Skip to main content

Repository: govuk-graphql

Experimental high-performance GraphQL API for GOV.UK

GitHub
govuk-graphql
Ownership
#govuk-publishing-platform owns the repo. #govuk-publishing-platform-system-alerts receives automated alerts for this repo.
Category
Publishing apps

README


EXPERIMENTAL - DO NOT USE IN PRODUCTION

Ask Richard Towers if you want more details about this repository


This is a proof of concept GraphQL API for GOV.UK.

It uses Publishing API’s database to efficiently serve the content needed to render pages on GOV.UK.

The goal of this implementation is to be as fast as possible, at all costs. This means that the code uses some unfamiliar technology, and is at times harder to understand than other implementations, but it is also (much) faster.
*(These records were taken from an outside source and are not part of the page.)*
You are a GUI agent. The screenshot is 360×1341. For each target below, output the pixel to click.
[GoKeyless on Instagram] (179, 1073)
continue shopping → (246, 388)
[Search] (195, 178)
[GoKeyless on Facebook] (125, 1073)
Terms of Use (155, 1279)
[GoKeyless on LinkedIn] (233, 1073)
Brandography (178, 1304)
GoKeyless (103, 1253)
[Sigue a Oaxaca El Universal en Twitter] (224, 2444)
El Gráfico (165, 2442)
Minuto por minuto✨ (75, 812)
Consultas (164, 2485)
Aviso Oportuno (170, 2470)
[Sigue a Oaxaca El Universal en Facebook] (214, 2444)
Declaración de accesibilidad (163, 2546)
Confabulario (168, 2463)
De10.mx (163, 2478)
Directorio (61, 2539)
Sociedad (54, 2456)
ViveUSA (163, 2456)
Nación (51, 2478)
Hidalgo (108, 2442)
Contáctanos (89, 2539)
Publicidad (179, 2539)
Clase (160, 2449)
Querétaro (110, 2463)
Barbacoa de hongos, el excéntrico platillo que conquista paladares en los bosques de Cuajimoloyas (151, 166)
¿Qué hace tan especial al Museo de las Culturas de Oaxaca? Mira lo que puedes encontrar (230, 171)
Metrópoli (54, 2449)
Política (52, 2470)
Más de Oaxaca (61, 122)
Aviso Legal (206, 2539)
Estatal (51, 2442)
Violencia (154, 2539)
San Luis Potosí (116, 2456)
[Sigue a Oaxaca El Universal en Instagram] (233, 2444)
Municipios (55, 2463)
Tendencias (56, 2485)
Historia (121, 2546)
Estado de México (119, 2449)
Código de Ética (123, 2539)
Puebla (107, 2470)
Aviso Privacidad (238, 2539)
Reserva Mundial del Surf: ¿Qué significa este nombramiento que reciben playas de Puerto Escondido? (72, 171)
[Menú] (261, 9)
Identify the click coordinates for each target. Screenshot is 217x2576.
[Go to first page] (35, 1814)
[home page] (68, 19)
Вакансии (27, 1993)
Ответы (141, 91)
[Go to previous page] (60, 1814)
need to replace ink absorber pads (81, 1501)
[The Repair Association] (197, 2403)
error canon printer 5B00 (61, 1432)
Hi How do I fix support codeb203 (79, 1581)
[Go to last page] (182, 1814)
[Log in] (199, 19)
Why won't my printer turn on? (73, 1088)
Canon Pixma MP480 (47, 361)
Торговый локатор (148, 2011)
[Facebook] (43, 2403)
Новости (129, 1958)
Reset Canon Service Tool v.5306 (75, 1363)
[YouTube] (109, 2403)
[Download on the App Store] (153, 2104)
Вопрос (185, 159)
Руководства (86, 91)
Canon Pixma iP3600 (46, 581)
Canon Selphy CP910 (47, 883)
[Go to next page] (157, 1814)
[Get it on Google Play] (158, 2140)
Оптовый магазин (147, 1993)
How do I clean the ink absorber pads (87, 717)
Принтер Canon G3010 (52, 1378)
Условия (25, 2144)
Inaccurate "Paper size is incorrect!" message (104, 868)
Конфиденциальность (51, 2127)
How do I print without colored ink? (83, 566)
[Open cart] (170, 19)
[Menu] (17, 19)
This allows us to set a lower bound on what’s possible in terms of performance, so that we can make an informed decision on the trade off between code readability and performance.

Technologies

Like other proof of concepts, we use graphql-ruby as the main library to implement the GraphQL API.

We use the Sequel ORM instead of ActiveRecord, because the heart of this implementation is a complex SQL query which is difficult to construct using ActiveRecord.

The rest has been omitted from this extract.